According to the latest research, teens may be relying more heavily on muscle-building supplements and protein shakes than previously believed. According to a survey taken by study authors, 35% of all males and females polled reported using protein powders or shakes and almost 6% admitted to taking steroids. This marks a dramatic increase from other studies that put the numbers of protein shake users at about 10.2% of males and 8% of females.
The report, which was published today in ‘Pediatrics,’ also found that the numbers greatly varied by; gender, race, body mass index (BMI), and sports participation. While much research has been conducted on women and body image this was one of the few studies to address the pressures young men are under to appear lean and muscular.
“Boy’s body dissatisfaction has simultaneously increased, and research has demonstrated that exposure to images of extremely muscular models contributes to body dissatisfaction and muscle dysmorphia in young men,” the authors said.
Participants in the study were asked to complete a 235 question survey which asked questions regarding muscle-enhancing behaviors such as altered eating behaviors or exercise and were asked to report their height, weight and physical measurements. They also listed gender, race, school grade, socioeconomic status and sports participation.

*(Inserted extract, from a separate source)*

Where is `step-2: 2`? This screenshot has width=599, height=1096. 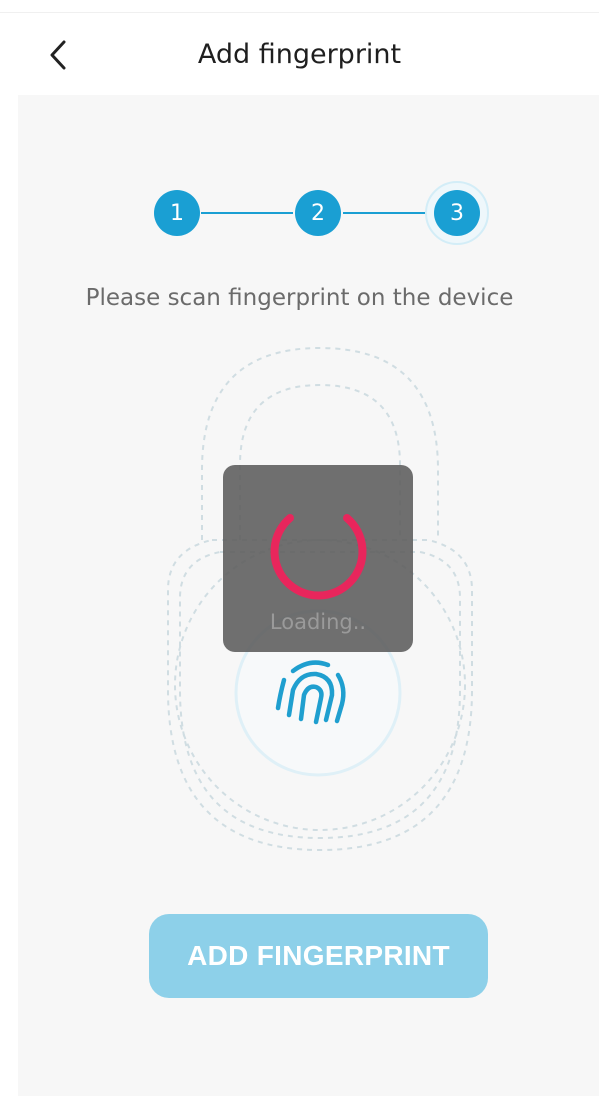 step-2: 2 is located at coordinates (318, 213).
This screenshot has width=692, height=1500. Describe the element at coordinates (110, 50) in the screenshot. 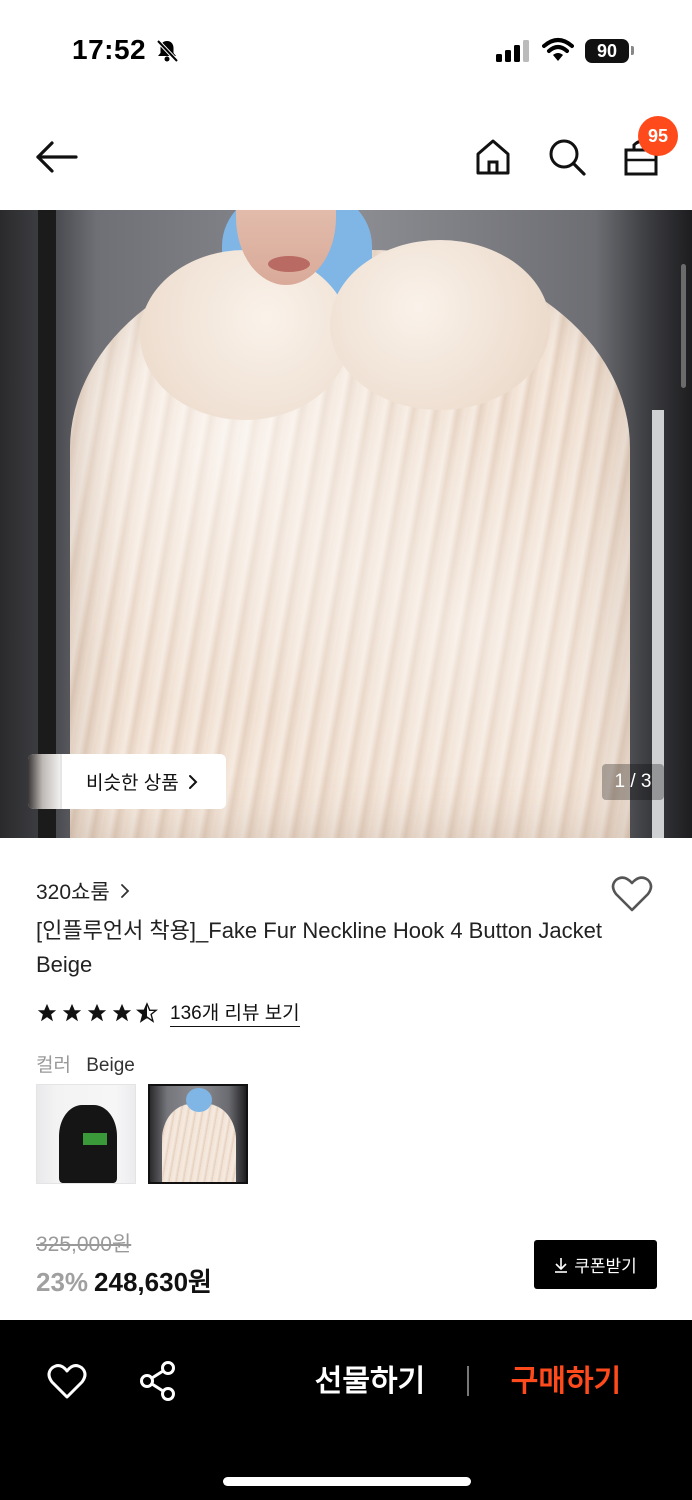

I see `status-time: 17:52` at that location.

The study found that of the nearly 1,500 men survey about 65% reported changing their eating habits to bulk up and 90% reported exercising more to build muscle both of which were considered healthy habits. The study also reported on ‘unhealthy’ habits and found that 35% of participants used protein shakes and powders, 6% used steroids and 10% used muscle-enhancing substances.
The rates among females were considerably lower. Only 21% of women reported using powders, 4.5% reported using steroids and 5.5% reported using muscle-enhancing substances. The study also found that Asian students, both male and female, were more likely to use steroids than white students that were surveyed.